* _EXERCISE OBJECTIVE_
Translate this sentence from the reflection on rainbows and faith into Spanish: "The rainbow and its endless source of light seemed an apt analogy."

* _EXERCISE TEXT_
◇ ◇ ◇
That evening I met a Polish physicist and we got talking at length about light and energy, and the wonder of rainbows. We spoke also of faith and how so many scientific minds require hard evidence before permitting belief in anything. While I could understand this, I also felt that there was something inside me, inside all of us, that could not be proven – something before knowledge. The rainbow and its endless source of light seemed an apt analogy. A phrase was born in my mind; ‘Even atheists believe in rainbows’. It seemed to say that even apparent disbelievers are capable of belief. As I saw it, even expectation of the sunrise is taken on faith. Probability does not guarantee it, despite its strong likelihood based on past experience.

As I was leaving the seaside town of Salerno, I caught a subtle sense of the spectrum of colour glimmering in a dark grey cloud. It was just about to rain, and as the heavy, grey cloud approached, I could see the whole rainbow hiding inside of it (though only ever in my peripheral vision). It stirred up even more wonder in me. How incredible, that even in darkness light and life is all-pervasive, that rich colours can dance in the most dense and dark clouds. I was positively buoyant as I left Salerno.
◇ ◇ ◇
[Stored data entries]
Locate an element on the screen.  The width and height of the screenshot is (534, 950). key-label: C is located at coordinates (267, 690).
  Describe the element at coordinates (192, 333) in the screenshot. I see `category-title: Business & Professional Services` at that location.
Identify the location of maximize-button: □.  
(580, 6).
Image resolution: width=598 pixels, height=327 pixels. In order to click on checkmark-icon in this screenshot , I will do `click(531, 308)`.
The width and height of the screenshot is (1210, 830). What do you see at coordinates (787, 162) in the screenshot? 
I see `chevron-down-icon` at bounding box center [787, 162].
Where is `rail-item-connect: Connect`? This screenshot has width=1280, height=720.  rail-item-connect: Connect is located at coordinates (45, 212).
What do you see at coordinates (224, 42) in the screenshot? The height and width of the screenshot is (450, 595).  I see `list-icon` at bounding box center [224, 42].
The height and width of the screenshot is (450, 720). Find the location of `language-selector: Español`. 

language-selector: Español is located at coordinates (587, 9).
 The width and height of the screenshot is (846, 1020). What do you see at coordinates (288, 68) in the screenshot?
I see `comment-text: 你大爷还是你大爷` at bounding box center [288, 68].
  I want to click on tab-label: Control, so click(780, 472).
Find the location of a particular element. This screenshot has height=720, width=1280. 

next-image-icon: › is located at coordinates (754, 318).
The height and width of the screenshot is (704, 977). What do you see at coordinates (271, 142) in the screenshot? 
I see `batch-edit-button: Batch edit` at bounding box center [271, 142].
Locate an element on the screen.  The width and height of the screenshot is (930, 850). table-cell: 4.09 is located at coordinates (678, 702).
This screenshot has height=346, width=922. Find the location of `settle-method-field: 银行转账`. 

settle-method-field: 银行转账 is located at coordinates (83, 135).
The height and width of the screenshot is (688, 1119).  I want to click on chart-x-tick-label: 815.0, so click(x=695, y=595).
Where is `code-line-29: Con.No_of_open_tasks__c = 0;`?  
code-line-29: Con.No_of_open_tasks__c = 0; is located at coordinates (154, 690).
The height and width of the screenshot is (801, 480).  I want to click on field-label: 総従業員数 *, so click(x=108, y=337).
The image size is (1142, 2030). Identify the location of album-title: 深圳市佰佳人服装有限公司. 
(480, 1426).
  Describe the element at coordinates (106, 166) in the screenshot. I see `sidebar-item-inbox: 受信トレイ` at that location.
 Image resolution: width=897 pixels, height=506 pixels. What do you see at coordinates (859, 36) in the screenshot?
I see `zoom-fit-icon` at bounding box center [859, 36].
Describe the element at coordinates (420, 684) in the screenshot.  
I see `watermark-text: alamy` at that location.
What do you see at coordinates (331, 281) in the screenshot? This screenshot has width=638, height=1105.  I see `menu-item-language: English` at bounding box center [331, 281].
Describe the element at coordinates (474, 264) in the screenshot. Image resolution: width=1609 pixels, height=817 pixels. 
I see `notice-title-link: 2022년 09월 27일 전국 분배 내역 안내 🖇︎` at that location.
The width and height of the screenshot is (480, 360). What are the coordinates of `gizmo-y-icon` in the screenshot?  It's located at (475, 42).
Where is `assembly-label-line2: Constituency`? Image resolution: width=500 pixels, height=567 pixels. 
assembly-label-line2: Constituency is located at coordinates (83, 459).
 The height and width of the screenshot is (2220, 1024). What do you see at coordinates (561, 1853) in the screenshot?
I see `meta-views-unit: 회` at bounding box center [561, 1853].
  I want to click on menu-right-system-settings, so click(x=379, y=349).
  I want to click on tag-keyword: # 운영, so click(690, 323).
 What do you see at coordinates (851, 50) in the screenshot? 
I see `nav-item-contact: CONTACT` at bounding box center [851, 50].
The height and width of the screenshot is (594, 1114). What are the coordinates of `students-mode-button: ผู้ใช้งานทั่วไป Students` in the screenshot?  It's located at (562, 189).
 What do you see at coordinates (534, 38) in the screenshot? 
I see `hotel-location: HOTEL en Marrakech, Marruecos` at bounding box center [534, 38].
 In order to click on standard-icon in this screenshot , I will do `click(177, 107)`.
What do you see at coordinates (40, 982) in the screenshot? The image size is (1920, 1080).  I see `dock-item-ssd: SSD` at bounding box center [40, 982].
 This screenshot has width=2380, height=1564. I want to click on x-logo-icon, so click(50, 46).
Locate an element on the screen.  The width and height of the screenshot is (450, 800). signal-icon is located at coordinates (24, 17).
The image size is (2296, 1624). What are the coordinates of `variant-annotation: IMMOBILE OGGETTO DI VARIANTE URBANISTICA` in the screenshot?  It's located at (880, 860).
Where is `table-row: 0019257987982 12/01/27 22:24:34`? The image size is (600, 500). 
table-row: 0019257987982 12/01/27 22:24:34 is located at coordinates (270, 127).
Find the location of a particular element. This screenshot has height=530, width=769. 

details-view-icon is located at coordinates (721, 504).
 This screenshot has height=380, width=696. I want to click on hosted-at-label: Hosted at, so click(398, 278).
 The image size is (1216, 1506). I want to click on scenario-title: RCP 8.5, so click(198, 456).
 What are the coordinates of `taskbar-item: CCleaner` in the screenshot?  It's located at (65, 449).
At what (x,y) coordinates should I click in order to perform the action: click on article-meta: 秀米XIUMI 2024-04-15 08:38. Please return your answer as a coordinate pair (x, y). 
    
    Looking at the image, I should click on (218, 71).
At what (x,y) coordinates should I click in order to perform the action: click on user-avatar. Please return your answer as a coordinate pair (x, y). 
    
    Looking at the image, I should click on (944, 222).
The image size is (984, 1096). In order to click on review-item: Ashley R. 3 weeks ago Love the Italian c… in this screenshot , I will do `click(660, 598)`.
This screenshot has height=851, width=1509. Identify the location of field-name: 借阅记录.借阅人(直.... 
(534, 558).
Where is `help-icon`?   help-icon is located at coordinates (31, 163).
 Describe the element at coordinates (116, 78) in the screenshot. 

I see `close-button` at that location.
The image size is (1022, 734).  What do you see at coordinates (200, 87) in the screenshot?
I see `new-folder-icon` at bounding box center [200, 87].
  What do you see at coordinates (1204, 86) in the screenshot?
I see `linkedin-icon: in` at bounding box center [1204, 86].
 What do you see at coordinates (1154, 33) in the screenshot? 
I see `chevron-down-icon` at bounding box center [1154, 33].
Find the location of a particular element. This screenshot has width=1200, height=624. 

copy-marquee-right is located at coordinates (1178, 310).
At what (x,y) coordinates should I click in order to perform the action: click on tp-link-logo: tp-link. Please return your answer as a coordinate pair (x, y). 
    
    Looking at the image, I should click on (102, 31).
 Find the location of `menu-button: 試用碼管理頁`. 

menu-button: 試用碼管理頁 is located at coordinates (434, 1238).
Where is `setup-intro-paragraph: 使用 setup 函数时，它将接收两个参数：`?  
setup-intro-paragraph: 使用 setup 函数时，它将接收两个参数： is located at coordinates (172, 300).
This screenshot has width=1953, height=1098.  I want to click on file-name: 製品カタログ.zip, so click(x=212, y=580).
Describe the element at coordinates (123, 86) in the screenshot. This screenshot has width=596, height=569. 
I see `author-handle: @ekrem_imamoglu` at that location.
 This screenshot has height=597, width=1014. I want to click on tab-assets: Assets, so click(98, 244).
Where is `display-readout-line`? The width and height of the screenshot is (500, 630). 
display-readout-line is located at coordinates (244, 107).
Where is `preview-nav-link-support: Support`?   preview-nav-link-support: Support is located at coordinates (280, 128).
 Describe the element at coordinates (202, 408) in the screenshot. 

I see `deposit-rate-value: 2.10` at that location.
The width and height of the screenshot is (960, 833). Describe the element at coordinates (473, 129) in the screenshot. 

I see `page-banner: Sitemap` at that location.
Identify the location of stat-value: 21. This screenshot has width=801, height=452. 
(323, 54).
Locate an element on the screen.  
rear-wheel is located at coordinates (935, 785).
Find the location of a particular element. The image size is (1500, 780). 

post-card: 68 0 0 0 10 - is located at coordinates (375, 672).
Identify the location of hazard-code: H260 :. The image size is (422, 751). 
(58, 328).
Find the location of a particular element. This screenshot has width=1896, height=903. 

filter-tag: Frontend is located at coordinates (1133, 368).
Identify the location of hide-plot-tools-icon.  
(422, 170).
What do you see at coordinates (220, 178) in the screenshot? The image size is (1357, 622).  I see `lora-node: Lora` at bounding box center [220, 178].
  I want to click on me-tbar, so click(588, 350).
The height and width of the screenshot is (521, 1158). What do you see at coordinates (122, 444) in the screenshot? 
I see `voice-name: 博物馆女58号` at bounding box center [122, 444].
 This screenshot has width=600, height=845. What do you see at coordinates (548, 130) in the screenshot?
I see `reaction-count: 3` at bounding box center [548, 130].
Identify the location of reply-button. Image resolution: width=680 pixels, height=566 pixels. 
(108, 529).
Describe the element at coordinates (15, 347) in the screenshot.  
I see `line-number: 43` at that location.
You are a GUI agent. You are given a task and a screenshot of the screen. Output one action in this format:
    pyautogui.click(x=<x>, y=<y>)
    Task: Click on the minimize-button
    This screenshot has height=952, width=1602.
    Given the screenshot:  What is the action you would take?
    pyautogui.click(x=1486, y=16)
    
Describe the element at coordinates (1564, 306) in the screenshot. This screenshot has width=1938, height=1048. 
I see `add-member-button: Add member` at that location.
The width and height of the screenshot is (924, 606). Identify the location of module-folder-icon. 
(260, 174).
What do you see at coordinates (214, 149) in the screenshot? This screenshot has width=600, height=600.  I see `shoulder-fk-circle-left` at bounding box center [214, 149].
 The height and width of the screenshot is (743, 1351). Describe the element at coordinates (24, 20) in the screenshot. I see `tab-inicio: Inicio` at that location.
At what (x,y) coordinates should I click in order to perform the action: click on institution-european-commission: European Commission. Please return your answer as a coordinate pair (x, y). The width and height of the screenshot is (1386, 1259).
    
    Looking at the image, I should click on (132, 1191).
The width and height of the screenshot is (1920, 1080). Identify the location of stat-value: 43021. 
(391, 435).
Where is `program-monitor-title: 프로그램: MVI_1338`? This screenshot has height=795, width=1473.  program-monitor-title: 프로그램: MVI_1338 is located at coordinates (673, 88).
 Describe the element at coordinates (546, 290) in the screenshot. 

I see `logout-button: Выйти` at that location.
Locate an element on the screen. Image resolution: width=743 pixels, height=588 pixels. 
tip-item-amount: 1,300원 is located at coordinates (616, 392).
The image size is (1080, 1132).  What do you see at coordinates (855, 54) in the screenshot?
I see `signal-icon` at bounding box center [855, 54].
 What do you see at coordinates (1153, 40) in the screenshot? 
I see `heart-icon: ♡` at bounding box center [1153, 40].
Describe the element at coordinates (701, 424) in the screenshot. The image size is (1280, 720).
◇ ◇ ◇
* _RESPONSE_
El arcoíris y su fuente inagotable de luz parecían una analogía acertada.